Even though Apache Kafka supports transactional producers, they're not present in Apache Spark Kafka sink. But despite that, is it possible to implement a transactional producer in Apache Spark Structured Streaming? You should see that at the end of this article.

Data Engineering Design Patterns

Looking for a book that defines and solves most common data engineering problems? I'm currently writing one on that topic and the first chapters are already available in 👉 Early Release on the O'Reilly platform

I also help solve your data engineering problems 👉 contact@waitingforcode.com 📩

The post is organized as follows. In the first section, you will find a refresher on the foreach sink. Just after that, you will see how to implement a transactional producer in Apache Kafka. Finally, in the 2 last sections, you will see 2 implementations of it in Structured Streaming. The first one won't work correctly due to the micro-batch character of the processing, whereas the latter - thanks to some external help - will overcome this issue.

Foreach sink

To implement a custom writer in Apache Spark Structured Streaming you have different choices. If the writer is available only in batch Dataset, you can use foreachBatch. If the writer is not available, you can implement it on your own with the new APIs like DataWriter. It's maybe the best option, especially if you can give the implementation back to the community. But it requires a bit knowledge of Apache Spark API.

Hopefully, there is a third option that I'll explore here, the foreach sink. To use it, you have to implement the interface defined by ForeachWriter[T] which looks like that:

def open(partitionId: Long, epochId: Long): Boolean
def process(value: T): Unit
def close(errorOrNull: Throwable): Unit

The 3 methods exposed by the sink are easy to understand. The open() is called when Apache Spark starts to write the results of a task. The process() is the method where the framework writes the row to the sink, whereas close where it performs any cleanup action after processing all rows. If you worked with Apache Beam before, you would certainly notice some similarities with the ParDo API (as of this writing, I'm preparing for GCP Data Engineer certification and revising a lot of Beam concepts, that's why this mention here ;-))

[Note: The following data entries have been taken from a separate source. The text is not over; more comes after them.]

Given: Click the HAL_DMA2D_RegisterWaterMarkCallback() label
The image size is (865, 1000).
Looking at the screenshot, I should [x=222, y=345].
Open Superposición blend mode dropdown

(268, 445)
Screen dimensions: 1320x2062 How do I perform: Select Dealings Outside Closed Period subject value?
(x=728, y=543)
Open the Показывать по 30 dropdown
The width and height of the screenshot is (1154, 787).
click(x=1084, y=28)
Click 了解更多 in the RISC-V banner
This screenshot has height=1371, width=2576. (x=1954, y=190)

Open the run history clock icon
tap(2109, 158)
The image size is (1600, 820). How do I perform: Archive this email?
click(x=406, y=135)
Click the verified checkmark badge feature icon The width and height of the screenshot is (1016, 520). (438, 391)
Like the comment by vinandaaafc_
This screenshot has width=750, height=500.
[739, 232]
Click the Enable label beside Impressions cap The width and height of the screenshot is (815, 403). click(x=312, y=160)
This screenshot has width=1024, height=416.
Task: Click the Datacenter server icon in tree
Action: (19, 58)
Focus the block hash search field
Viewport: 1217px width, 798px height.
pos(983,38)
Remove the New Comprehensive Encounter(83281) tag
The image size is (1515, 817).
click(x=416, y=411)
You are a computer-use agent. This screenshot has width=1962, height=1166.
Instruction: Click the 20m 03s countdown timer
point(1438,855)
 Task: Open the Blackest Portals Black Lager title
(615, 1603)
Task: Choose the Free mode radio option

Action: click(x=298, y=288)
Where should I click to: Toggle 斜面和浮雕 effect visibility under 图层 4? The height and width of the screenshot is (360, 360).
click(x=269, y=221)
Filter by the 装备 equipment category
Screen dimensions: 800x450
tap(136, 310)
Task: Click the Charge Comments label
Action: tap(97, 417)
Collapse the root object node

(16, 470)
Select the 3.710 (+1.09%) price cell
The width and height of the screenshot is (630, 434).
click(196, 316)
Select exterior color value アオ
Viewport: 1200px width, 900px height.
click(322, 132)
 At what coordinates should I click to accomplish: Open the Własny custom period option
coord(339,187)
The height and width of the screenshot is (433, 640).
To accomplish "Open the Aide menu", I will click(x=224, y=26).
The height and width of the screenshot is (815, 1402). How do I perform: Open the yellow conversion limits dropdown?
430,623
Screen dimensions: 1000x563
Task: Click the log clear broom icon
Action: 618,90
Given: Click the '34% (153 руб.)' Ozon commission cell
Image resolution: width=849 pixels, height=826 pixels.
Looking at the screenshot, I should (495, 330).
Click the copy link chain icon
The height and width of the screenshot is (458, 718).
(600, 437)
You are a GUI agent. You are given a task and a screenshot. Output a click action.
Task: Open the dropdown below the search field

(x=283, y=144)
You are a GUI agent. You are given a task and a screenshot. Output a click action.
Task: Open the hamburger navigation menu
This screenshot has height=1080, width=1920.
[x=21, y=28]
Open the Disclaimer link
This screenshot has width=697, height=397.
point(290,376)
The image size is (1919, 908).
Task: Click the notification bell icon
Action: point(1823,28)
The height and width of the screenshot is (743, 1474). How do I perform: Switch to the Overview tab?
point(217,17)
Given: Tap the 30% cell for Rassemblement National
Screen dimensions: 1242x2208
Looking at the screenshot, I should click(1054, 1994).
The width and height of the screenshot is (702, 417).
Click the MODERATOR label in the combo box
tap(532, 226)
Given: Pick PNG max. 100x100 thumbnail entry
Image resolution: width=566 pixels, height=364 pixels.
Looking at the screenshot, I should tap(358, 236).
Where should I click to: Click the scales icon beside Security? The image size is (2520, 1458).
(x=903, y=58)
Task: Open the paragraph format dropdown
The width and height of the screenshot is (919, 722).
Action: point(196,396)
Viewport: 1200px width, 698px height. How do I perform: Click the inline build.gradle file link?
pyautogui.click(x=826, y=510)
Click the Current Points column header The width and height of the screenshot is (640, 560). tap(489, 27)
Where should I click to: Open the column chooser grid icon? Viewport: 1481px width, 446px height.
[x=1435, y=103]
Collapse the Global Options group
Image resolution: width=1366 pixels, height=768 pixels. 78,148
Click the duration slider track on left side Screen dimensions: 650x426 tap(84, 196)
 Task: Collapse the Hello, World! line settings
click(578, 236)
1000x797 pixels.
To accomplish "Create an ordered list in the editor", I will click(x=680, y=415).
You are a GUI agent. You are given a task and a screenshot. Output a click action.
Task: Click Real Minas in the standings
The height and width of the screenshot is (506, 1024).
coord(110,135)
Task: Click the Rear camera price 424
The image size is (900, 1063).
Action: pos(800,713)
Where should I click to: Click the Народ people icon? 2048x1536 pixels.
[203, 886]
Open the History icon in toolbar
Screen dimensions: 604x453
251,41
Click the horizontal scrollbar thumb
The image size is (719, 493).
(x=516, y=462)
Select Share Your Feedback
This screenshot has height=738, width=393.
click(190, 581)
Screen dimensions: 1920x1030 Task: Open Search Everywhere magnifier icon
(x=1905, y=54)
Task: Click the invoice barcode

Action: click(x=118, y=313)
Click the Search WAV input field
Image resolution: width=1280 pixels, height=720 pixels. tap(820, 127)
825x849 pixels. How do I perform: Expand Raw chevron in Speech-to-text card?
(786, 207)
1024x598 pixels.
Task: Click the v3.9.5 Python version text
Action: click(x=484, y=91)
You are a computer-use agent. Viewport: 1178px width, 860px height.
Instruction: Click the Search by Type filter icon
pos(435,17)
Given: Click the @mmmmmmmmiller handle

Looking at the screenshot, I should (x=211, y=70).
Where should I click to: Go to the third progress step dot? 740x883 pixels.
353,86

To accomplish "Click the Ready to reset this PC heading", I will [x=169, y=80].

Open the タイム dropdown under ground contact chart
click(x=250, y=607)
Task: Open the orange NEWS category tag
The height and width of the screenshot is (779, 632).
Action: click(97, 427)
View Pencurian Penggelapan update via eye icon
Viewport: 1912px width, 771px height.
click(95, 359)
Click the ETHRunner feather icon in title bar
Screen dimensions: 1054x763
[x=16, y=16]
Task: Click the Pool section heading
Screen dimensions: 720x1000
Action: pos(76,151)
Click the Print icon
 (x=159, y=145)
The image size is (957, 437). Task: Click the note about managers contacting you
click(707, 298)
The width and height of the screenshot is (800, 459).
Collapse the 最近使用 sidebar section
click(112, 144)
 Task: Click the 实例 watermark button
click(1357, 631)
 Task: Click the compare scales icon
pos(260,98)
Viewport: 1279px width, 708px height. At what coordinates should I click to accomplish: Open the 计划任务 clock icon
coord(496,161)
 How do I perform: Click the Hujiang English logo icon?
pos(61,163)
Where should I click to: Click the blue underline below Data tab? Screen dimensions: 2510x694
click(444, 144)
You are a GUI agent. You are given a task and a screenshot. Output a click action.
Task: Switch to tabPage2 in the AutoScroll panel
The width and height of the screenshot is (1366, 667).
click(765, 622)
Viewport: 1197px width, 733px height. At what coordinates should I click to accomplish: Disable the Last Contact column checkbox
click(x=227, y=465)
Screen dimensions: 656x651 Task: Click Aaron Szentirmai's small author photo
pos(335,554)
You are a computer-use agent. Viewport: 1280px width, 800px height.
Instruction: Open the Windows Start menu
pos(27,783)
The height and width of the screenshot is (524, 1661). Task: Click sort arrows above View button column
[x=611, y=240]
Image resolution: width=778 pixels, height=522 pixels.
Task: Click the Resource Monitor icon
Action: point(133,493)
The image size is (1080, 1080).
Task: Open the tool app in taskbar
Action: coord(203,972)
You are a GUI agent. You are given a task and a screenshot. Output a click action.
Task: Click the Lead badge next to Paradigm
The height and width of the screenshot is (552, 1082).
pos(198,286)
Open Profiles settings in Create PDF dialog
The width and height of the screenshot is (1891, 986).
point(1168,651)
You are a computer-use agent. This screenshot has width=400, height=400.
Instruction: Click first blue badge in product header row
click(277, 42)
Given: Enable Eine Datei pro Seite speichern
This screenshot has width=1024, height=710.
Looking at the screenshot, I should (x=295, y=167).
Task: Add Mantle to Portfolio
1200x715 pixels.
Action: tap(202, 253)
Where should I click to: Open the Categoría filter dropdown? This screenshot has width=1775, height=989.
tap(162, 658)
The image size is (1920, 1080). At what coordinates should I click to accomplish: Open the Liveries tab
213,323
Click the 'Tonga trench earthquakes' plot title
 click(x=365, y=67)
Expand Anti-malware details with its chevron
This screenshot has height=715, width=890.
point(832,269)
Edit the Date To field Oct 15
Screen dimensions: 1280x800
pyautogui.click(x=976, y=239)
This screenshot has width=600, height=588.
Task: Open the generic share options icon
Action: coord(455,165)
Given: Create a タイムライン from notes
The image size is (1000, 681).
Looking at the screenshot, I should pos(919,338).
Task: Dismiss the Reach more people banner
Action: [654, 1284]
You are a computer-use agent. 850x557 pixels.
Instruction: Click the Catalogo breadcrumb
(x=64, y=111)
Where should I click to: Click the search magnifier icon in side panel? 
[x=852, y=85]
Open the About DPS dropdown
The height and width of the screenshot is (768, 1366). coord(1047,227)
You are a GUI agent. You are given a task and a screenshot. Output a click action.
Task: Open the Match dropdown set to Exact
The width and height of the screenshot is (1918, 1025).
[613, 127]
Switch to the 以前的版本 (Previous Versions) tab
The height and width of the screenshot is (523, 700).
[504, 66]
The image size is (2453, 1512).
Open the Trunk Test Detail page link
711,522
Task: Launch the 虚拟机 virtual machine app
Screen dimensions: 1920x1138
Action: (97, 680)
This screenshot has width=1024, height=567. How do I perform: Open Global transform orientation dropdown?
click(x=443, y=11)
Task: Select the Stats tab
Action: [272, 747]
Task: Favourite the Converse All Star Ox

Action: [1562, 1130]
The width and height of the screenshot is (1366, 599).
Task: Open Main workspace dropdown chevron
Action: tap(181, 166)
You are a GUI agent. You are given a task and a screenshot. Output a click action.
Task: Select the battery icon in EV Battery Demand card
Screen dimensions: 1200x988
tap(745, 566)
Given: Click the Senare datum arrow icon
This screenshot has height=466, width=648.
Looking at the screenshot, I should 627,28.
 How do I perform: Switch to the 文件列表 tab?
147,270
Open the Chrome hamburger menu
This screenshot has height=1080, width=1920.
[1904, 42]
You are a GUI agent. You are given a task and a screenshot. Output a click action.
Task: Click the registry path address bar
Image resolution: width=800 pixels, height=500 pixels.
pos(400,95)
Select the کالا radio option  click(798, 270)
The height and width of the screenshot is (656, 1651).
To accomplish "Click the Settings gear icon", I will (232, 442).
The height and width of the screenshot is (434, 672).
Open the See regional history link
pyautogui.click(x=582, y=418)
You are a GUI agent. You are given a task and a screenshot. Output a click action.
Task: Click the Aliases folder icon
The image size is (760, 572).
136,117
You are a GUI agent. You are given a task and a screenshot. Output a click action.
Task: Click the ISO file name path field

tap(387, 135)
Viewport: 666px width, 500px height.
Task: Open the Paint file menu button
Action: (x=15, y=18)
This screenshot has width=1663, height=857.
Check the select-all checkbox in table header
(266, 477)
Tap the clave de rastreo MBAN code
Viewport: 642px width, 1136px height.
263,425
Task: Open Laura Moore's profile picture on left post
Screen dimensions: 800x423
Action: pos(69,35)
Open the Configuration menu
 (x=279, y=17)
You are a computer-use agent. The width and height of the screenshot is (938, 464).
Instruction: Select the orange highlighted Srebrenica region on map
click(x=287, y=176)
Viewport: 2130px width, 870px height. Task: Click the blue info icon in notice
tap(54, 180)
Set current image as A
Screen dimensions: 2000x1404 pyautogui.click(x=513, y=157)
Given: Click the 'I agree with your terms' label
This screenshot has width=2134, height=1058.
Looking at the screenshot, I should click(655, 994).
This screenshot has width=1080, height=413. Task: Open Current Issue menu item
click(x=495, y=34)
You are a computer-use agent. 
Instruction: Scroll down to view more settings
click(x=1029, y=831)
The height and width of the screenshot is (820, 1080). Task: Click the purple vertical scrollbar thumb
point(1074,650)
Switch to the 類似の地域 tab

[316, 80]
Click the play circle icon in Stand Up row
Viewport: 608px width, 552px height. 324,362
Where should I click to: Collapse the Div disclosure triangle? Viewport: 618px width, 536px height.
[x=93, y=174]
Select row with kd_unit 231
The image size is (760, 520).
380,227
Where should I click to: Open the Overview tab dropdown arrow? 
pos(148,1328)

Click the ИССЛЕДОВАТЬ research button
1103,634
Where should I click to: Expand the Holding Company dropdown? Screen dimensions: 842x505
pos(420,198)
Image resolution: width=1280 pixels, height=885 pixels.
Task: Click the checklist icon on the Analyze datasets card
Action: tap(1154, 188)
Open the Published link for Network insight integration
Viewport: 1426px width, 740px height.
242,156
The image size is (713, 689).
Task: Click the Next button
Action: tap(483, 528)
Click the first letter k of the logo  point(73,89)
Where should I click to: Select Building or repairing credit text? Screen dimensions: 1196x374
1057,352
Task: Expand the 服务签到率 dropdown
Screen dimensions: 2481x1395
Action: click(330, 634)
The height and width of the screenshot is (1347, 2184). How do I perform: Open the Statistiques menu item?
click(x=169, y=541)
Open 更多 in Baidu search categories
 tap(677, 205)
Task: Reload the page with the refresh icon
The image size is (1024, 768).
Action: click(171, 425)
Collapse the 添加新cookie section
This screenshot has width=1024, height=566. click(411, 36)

Transactional producer in Apache Kafka

If you follow the blog, you know that understanding Apache Kafka transactions is one of my goals. I had to postpone it multiple times already, but I hope to get it right in 2021! Hopefully, thanks to a few excellent resources (links below the article), I will be able to present them at a high level.

The first difference you'll observe between a transactional and non transactional producer is the presence of transactional.id configuration property. It should be unique per producer to prevent the fencing; i.e., prevent that the producer's instance created by one task invalidates the transactional instance of the other task.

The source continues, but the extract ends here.